----- RAW DATA

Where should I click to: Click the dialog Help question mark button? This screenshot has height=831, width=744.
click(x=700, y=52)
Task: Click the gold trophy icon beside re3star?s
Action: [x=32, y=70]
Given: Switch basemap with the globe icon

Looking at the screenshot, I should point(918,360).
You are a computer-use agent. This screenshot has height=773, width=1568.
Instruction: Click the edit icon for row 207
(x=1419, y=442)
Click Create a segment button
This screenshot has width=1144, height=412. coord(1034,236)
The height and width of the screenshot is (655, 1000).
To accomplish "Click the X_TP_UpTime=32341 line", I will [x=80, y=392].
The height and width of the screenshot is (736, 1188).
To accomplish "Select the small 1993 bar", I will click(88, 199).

----------

All of the data above should be reproduced word for word.

Where should I click to: Click the dialog Help question mark button? This screenshot has height=831, width=744.
click(x=700, y=52)
Task: Click the gold trophy icon beside re3star?s
Action: [x=32, y=70]
Given: Switch basemap with the globe icon

Looking at the screenshot, I should point(918,360).
You are a computer-use agent. This screenshot has height=773, width=1568.
Instruction: Click the edit icon for row 207
(x=1419, y=442)
Click Create a segment button
This screenshot has width=1144, height=412. coord(1034,236)
The height and width of the screenshot is (655, 1000).
To accomplish "Click the X_TP_UpTime=32341 line", I will [x=80, y=392].
The height and width of the screenshot is (736, 1188).
To accomplish "Select the small 1993 bar", I will click(88, 199).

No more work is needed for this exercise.